- Developer: Lunarch Studios
- Publisher: 983 Interactive
- Platform: Windows
- Release: 17 March 2026
- Genre: Puzzle
- Mode: Single-player

= The Artisan of Glimmith =

2026 puzzle video game

The Artisan of Glimmith is a 2026 puzzle video game. Players solve logic puzzles based on dividing and coloring two-dimensional grids to restore stained glass windows. Developed by Lunarch Studios, the game was published by 983 Interactive and released in March 2026 for Windows. Critics praised the game's general concept, puzzle design, visual style, and atmosphere, while some noted concerns with the method and presentation of level selection.

== Gameplay ==

A completed puzzle with three rules.

The Artisan of Glimmith is a single-player puzzle game where players solve a series of logic puzzles. Players restore stained glass windows by dividing two-dimensional grids into regions according to various rules. For example, one rule specifies the number of grid squares each region is allowed to contain, one specifies the shape of each region, and another specifies the number of other regions a region may border. Though each region is colored, the colors are freely choosable by the player as an aesthetic choice and do not affect the logic of the puzzles. The grid and applicable rules are visible to the player while solving the puzzles, but disappear once the puzzles are solved, presenting the solution as a stained glass pane. Each puzzle has a single unique solution.

Puzzles are given a difficulty rating from 1 to 7, with 7 being the most difficult. Initial puzzles focus on a single rule at time; more difficult optional puzzles present players with combinations of multiple rules at once. The game has over 20 different rules.

The game features a level editor, and players can share their created puzzles.

== Development and release ==
The Artisan of Glimmith was developed by Lunarch Studios, a Toronto, Canada-based indie studio of around 20 people first founded in 2010. They had previously developed Prismata (2018), Jelly is Sticky (2022), and Islands of Insight (2024). Islands of Insight was a puzzle game with similar logic puzzle mechanics, but with a shared world and MMORPG mechanics. The Artisan of Glimmith has been described as a distilled, single-player, version of the mechanics of Islands of Insight.
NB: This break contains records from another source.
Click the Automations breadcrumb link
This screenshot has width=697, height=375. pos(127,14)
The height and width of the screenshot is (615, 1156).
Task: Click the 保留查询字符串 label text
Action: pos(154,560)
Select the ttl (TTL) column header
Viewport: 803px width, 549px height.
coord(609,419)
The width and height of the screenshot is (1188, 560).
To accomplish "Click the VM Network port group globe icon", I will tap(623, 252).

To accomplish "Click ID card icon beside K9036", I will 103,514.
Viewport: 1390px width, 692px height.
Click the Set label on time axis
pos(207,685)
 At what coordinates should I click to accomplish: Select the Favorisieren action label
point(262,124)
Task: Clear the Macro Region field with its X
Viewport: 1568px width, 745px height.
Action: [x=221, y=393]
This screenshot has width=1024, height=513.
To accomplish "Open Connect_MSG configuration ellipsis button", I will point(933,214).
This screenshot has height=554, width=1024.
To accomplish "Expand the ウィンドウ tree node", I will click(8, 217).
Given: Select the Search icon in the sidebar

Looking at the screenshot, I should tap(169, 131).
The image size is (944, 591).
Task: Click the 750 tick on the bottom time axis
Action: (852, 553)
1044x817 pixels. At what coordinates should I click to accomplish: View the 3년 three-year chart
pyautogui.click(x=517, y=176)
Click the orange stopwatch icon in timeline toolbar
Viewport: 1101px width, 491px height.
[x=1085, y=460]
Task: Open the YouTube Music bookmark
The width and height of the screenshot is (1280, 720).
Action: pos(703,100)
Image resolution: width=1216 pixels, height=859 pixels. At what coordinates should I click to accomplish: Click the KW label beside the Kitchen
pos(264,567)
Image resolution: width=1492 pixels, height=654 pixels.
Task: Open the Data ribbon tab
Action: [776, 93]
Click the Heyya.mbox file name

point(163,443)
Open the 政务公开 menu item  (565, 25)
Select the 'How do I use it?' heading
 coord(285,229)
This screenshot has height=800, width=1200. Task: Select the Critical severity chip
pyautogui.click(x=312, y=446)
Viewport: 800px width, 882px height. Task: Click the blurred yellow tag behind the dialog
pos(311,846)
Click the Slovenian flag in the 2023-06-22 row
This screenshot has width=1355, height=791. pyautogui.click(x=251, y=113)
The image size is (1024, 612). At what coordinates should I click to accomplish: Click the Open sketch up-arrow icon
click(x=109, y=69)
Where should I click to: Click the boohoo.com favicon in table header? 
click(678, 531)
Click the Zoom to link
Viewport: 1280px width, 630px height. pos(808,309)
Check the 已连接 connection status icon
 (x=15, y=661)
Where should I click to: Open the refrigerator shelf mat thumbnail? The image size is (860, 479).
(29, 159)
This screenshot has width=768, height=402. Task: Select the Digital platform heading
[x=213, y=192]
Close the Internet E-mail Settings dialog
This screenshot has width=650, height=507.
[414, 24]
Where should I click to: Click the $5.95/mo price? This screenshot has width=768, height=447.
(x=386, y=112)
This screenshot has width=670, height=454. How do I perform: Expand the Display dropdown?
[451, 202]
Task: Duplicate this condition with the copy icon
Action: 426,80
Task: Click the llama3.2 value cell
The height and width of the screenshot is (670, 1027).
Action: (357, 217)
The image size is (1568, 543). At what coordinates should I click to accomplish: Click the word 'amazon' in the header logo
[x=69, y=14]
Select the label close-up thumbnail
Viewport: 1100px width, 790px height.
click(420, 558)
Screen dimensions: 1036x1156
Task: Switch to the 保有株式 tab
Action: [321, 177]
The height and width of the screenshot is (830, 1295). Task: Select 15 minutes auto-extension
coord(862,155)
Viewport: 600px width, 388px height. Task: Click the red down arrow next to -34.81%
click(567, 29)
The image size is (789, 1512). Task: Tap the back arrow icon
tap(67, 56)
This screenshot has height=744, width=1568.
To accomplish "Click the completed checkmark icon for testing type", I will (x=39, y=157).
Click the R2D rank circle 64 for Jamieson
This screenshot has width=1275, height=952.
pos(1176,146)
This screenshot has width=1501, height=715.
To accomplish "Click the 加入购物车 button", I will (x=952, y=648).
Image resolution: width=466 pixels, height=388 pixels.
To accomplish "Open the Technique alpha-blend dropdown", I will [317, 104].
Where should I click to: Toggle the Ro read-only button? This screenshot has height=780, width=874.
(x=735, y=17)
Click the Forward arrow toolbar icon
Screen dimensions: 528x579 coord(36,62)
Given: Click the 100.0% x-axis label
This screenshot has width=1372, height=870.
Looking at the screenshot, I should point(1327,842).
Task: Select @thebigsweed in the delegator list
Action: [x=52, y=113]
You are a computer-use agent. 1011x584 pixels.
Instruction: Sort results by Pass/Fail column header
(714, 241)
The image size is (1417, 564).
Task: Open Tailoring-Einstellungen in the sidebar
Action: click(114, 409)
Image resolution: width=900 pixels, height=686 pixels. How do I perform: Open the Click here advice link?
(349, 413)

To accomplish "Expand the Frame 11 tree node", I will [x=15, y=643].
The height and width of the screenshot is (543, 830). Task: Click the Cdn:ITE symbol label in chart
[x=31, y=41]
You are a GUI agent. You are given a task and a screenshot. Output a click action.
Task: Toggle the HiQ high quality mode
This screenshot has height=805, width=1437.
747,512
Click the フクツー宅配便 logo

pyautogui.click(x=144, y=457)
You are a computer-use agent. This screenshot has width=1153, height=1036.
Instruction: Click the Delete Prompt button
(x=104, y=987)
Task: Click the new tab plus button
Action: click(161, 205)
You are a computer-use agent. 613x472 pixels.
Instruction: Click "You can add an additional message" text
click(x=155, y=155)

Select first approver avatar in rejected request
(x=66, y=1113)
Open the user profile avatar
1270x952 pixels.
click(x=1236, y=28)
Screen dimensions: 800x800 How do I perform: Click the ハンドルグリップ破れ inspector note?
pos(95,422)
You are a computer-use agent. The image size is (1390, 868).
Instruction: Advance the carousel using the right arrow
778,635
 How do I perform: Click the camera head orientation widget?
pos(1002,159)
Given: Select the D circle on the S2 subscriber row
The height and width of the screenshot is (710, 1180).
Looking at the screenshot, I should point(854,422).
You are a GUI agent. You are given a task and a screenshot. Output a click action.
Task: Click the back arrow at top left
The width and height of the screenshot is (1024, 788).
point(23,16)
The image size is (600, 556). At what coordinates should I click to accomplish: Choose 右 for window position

An announcement trailer and a demo were released on 30 December 2025. The game was released on 17 March 2026 for Windows, and was published by 983 Interactive.

== Reception ==
Writing for Kotaku, Mateo Lucio described The Artisan of Glimmith as opting for a slower, more contemplative game based on combining simple rules, rather than opting for complex mechanics or story. He described the puzzles as creating a feeling of discovery, and felt the game would appeal to more experienced players, with its more challenging puzzles forcing them to combine different techniques. 4Gamer.net praised the variety of puzzles available, and commented that the level editor would allows players to expand upon this variety. GameSparks Kagami Toshin commented positively on the quantity of puzzles and them being handmade.

4Gamer also praised the visual style, in particular the finished stained glass panes. Writing for Thinky Games, Robin Bea described the color customization as satisfying and "a nice artistic touch". Multiple reviewers described the game as calming. Writing for Czech publication GamingProfessors, Nikola Erlebachová compared the experience of the game to the real-world process of creating stained glass, describing the game as rewarding patience and thinking ahead.

The overworld and method of level selection drew both positive and negative feedback, with GameCritics.coms Ben Schwartz describing some levels as "bootleg hobbit holes", whereas Kagami described finding the hidden puzzles as fun. Erlebachová commented that the fixed overhead view limited their ability to appreciate the completed works of stained glass.

The Artisan of Glimmith received positive user reviews on Steam, referencing its structure of introducing rules and its atmosphere, which users described as calming. Automaton Media described the feedback as "almost 100% positive".